While spring block calving makes for efficient and cost effective milk production, what happens when your milk buyer wants a level supply – and pays accordingly?
Operating a split block calving system, with two concentrated periods of calving in the year, is more efficient than the daily drag associated with year round calving, believes consultant Tony Evans of Andersons.
It will fill a level milk profile as well as improve herd performance, he says.
Simply resorting to a year round calving pattern to fill a level profile leads to inefficiency in every department.
“Run as one herd, unequal cow yields in groups lead to longer milking times.
Plus there is always the risk of fresh calvers grazing the same area as stale cows, or having to juggle diets to suit a 50 litre cow in the same group as a 10 litre cow.

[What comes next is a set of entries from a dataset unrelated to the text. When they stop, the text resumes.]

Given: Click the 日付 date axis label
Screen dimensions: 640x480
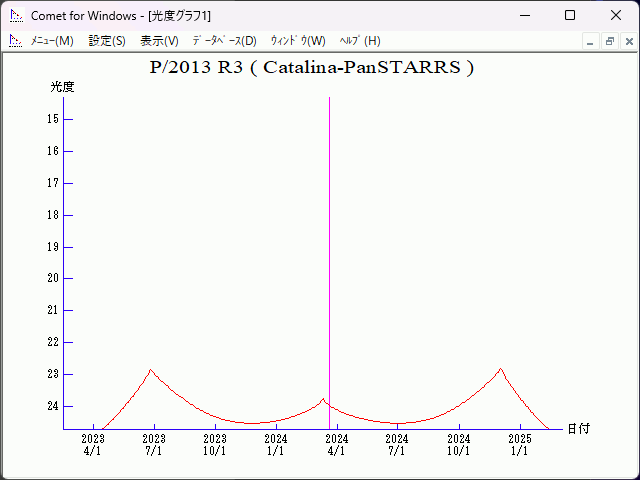Looking at the screenshot, I should [578, 428].

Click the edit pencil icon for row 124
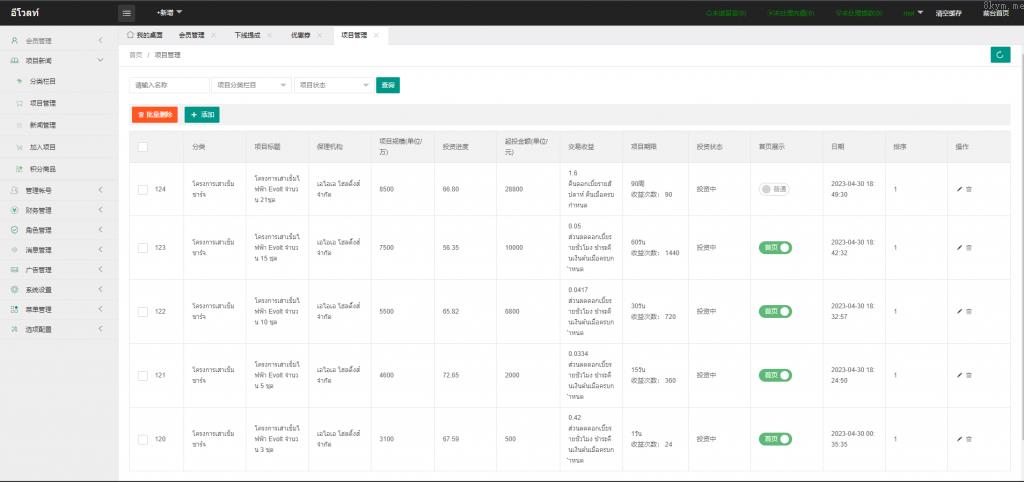click(x=959, y=189)
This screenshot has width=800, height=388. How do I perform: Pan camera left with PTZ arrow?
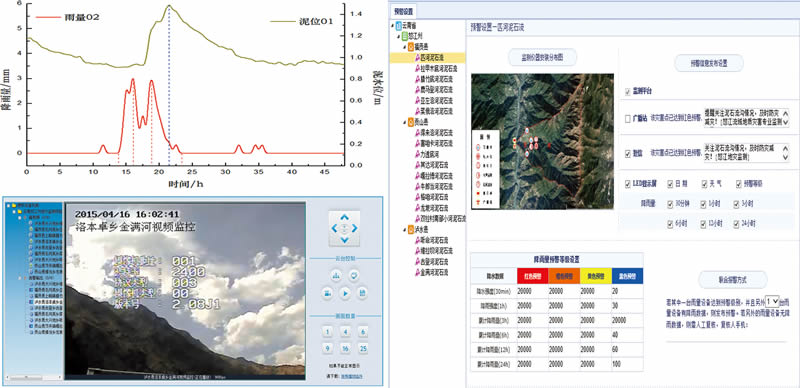tap(334, 228)
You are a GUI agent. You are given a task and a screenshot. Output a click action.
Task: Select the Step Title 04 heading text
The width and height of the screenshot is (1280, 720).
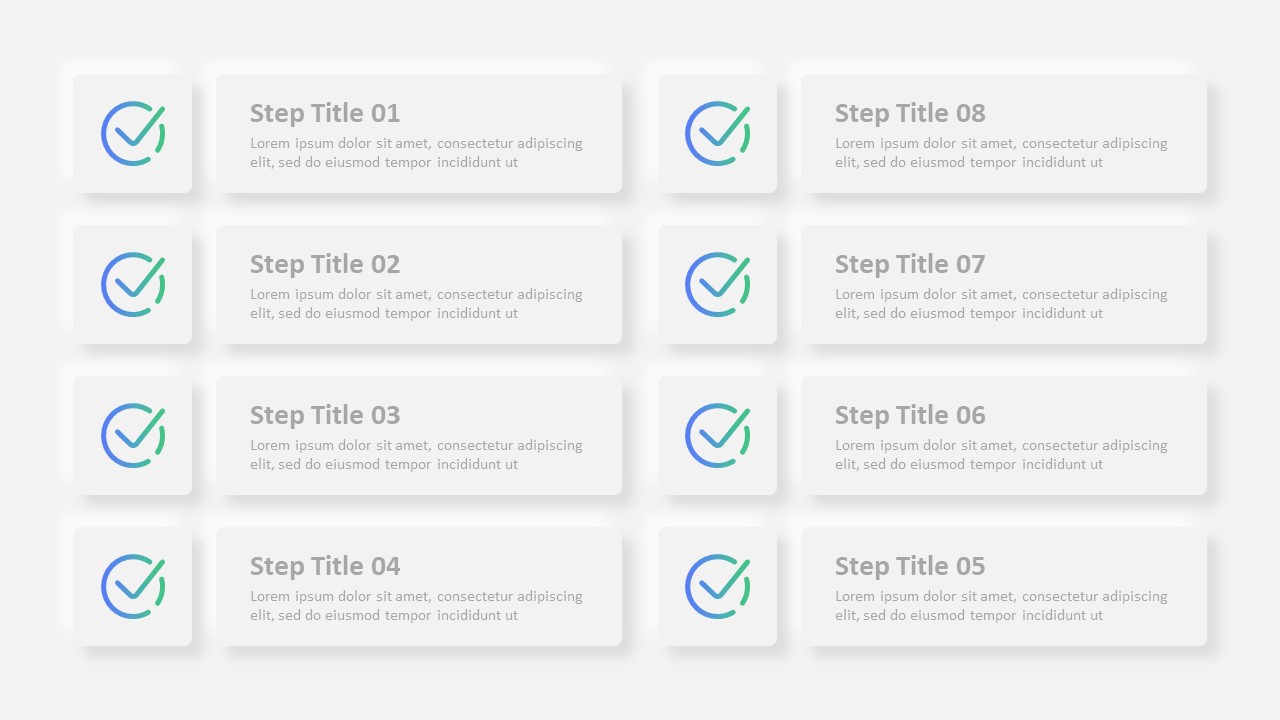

“Too many management groups consumes time and there is a wide age range of heifers to rear.
Split block calving is less complicated than year round, though it is a compromise.
It makes more work than the payment benefit and has higher labour, power and machinery demands than normal block calving.
“But when your management is good and the scale is right, you should do better than year round calving.
Herd performance improves and overhead costs fall because you can manage one group of cows rather than a herd of individuals.”
Mr Evans suggests herds with more than 250 cows could reap the benefits of block calving, while avoiding penalties on the milk cheque.
But it isn’t easy, he warns.
“It’s hard to justify unless you’ve got a big mob of cows and the financial side is a minefield.
Milk buyers operate a pricing structure not only requiring a flat profile, but also factor in seasonality so it adds to confusion.
“Producers need to work out for themselves what their farm is best suited to.
For instance, when there is no rain in July or August and consequently no grass growth, management has to look at other more expensive dietary options or cows would be better dry.”
Ideally both calving blocks should be on separate sites to avoid the need for four different groups of cows to be at grass.
However, the aim should still be a 10-week block.
“It’s too easy to let cows slip in fertility, as there is no single focal point for getting them back in-calf resulting in cows moving between groups.”
This is the only slackness in the system for Cheshire producer Robert Wain, who runs two herds of 350 cows near Macclesfield.
One calves from January to April, the other in August to November to fill a liquid milk contract.
“We move cows between the herds when they don’t get back in-calf on time.
There is always a pool of cows in a herd that you hold off serving – you can just see it more clearly in block calving because you put a line in the ground and measure things,” he explains.
Despite this, Mr Wain believes the benefits outweigh any disadvantages.
“I wouldn’t go back to year round calving.
We started block calving four years ago because year round was getting too complicated.
We were having to run at least two different lactation groups, plus dry cows.
“Feeding is now much easier, we can manage each herd as one cow and concentrate on one task at once such as calving or serving.
It focuses the mind.”
The spring herd is run on a grass-based system, whereas the autumn herd is on a winter system which aims for early turnout.
Keeping the autumn herd has helped maintain a level supply now encouraged by his milk buyer, adds Mr Wain.
His advice to other producers is to consider buying in cows to achieve the end result.
“We moved gradually by sorting cows according to when they calved, then stopped serving to fit that block.
“This all takes time and money, so if you want to get the end result quicker, it might be better to sell cows calving in the wrong months and buy in – particularly when you can buy whole herds these days.
It is also critical to front-load the block by calving replacements one week before the main herd.”